Cependant, dans le contexte pressurisant de la crise agricole, le gouvernement français a tout de même pris toute une série de décisions. Tout d’abord, le ministre de l’Agriculture et de la souveraineté alimentaire, a annoncé le 1er février la mise « en pause » du plan Ecophyto, dont la dernière version vise à réduire de moitié l’utilisation des pesticides en France d’ici à 2030. Dans les premières versions de ce plan, l’interdiction totale du glyphosate en France était prévue pour fin 2020.
Puis, fin février, le Premier ministre Gabriel Attal a déclaré que la manière de calculer l’impact de ces produits phytosanitaires allait changer. Jusqu’à présent, l’indice français de référence était le NODU (nombre de doses unités), et va laisser place à l’indicateur de risque harmonisé (HRI-1), autrement dit sa version européenne.
Sous la pression de la FNSEA
Ces décisions font suite aux demandes du principal syndicat agricole, la Fédération nationale des syndicats d’exploitants agricoles (FNSEA), s’opposant aux organisations de défense de l’environnement et de la santé. Pour ces dernières, le changement d’indicateur signe la mort du plan Ecophyto. Dans Le Monde, Corentin Barbu — chercheur à l’Inrae et membre du comité scientifique et technique (CST) du plan Ecophyto — qualifie l’abandon du NODU comme « scandaleux », et ajoute que « l’indignation est largement partagée dans la communauté des scientifiques travaillant sur ce sujet ». Un indicateur jugé « trompeur » et qui ne prend pas en compte les impacts environnementaux et sanitaires.
Face à ces décisions controversées, les organisations écologistes se mobilisent. Plus de 80 organisations non gouvernementales (ONG) ont lancé des procédures pour contester la décision de la Commission européenne. Ces dernières devraient aboutir dans les prochains mois à une saisine de la Cour de justice de l’Union européenne.

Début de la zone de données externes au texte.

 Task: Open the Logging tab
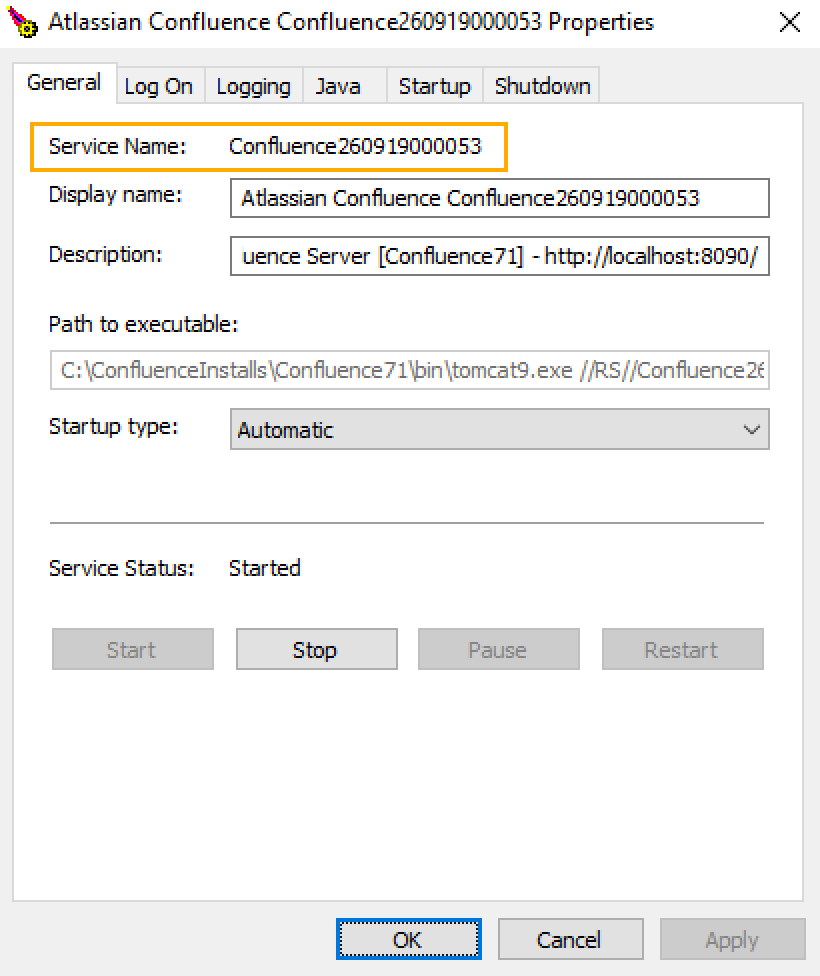click(253, 87)
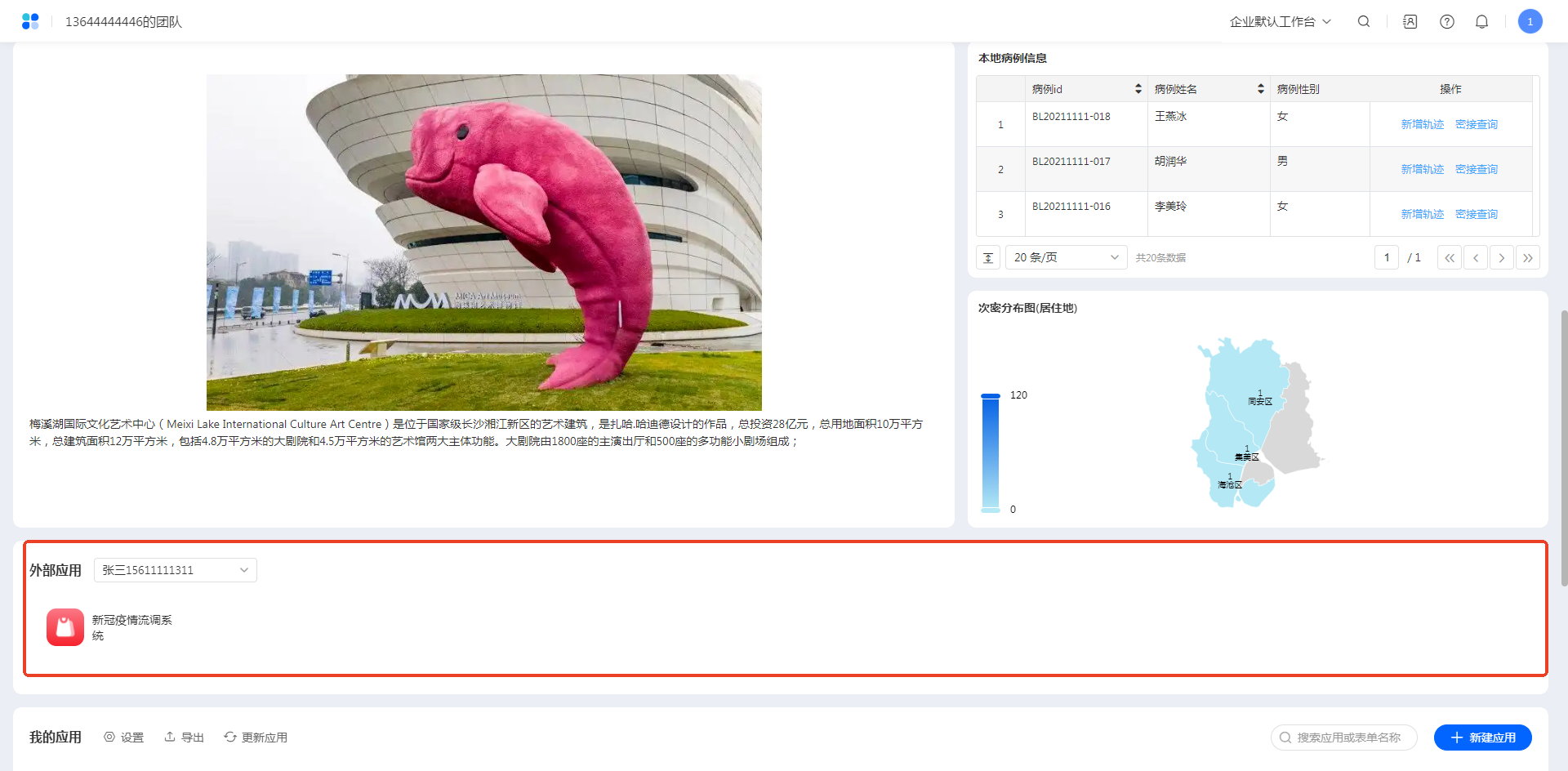This screenshot has width=1568, height=771.
Task: Click 新增轨迹 link for case BL20211111-018
Action: [1422, 125]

Comme l’expliquait Sylvain Laurens, directeur d’études à l’École des hautes études en sciences sociales (EHESS), dans The Conversation en octobre dernier : « le glyphosate est la clé de voûte de tout un système agrochimique, dont dépend le modèle agricole dominant tant pour l’agriculture que pour l’élevage. Bifurquer vers un monde sans glyphosate supposerait de repenser la structuration de la filière agro-alimentaire. » Il faudrait alors repenser un mode d’organisation « qui prévaut au moins depuis l’après-guerre ». Un tournant qui apparaît pourtant nécessaire si l’on veut assurer la sécurité alimentaire à long terme tout en préservant la santé des écosystèmes, des producteurs et des citoyens.